Getting my feet wet with committee service (not, alas, in the Bay)
The overarching theme for my ALA 2015 was getting oriented to committee service. For the past two years, I have co-led an interest group on Preservation Metadata within the Preservation and Reformatting Section of ALCTS, which has been a great opportunity to educate myself on a narrow but pertinent subject for my work overseeing our digitized special collections. At ALA in San Francisco I led my final interest group meeting and began to serve on two ALCTS committees, which are less specialized but more broadly engaged in the profession.
This year’s ALCTS President’s Program Committee is charged with planning a day-long symposium at Midwinter in Boston, as well as the President’s Program at Annual in Orlando. The committee actually started meeting virtually before the official July 1 start date. I’m really, really excited about the speaker we’re inviting for the ALCTS President’s Program, but she (that’s your only clue) hasn’t accepted yet, so I have to stay quiet.
I’m also thrilled to join this year’s LRTS Editorial Board. As a newbie, my primary role will be to serve as a peer reviewer of submitted manuscripts assigned to me by the editor. I’m very much looking forward to participating in the process of developing our field’s body of literature from the vantage point of an Editorial Board. As a once-upon-a-time writing consultant, I believe that offering quality feedback ultimately makes you a stronger writer yourself.
ACRL Digital Scholarship Centers Interest Group
As Susan mentioned, she and I both attended the ACRL Digital Scholarship Centers Interest Group, a newly minted interest group formed in response to the proliferation of Digital Scholarship Centers at campuses all over the map.
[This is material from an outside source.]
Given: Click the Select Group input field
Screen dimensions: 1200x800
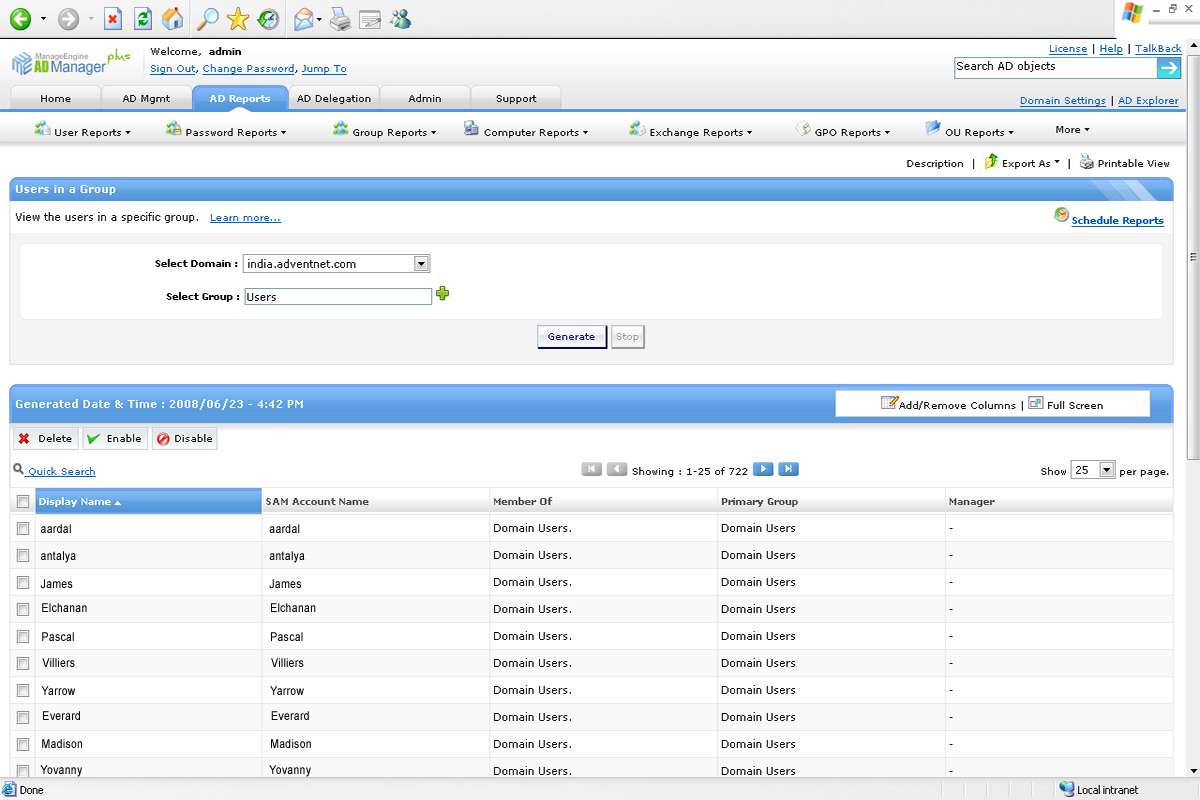Looking at the screenshot, I should tap(337, 297).

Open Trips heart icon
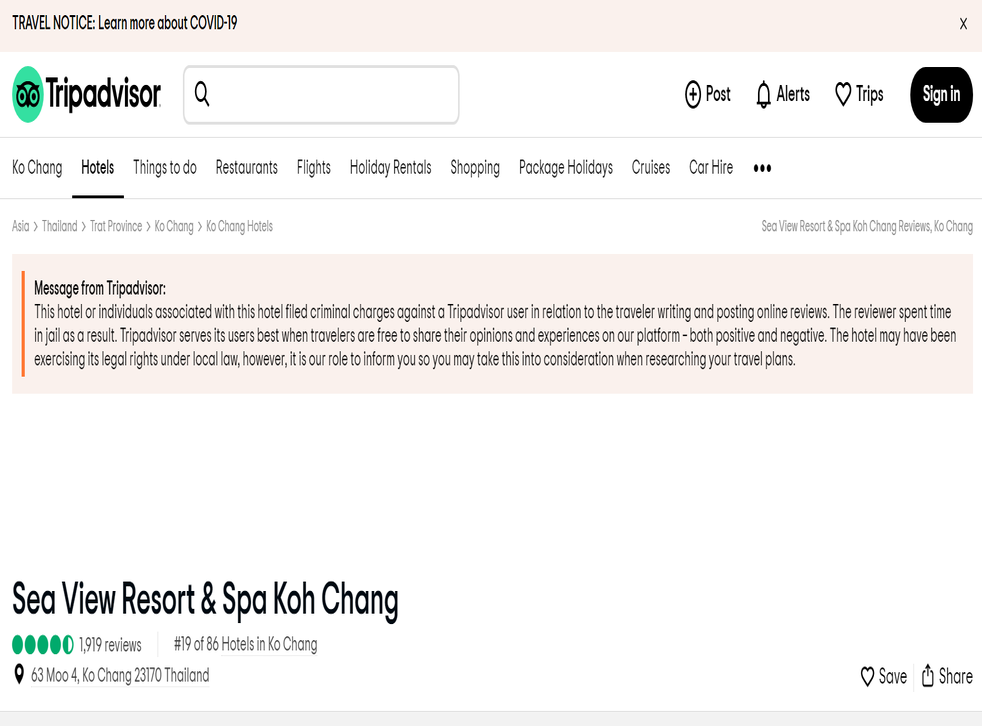tap(843, 94)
Joan Lippincott reported on the results of CNI’s Digital Scholarship Centers Workshop, a summary and synthesis I was fortunate to hear at the CNI Fall 2014 Membership Meeting. Also presenting were Zach Coble (Digital Scholarship Specialist) and April Hathcock (Scholarly Communication Librarian) — two people who fill roles very similar to mine and Molly’s within ZSR — about Digital Scholarship Services at NYU Libraries. It was heartening to hear that our Digital Scholarship Unit at ZSR faces many of the same opportunities and challenges as their unit at NYU. We have also developed a similar suite of services with similar staffing resources. Following our unit’s retreat next Monday, we hope to have a plan to clearly communicate our unit’s identity clearly and succinctly, internally and externally.
ACRL Digital Curation Interest Group
Since I’ve been attending ALA, I’ve been attending meetings of the Digital Curation Interest Group. In fact, it’s where Molly and I met for the first time! So it was a pleasure to be one of the presenters this year — on using BiblioBoard Creator to build online exhibits of special collections materials. Thanks to our friends at BiblioLabs, we’ve gotten to play with this new product for building online exhibits almost as soon as it was on the market. Consequently, we’ve been able to offer constructive criticism during a formative stage for BiblioBoard Creator. The story I was trying to tell during my presentation was (1) engaging audiences with institutional history on- and off-campus (2) engaging students in curatorial activities and (3) seeing ourselves as development partners with BiblioLabs, in the same way that we see ourselves as members of other, open-source development communities.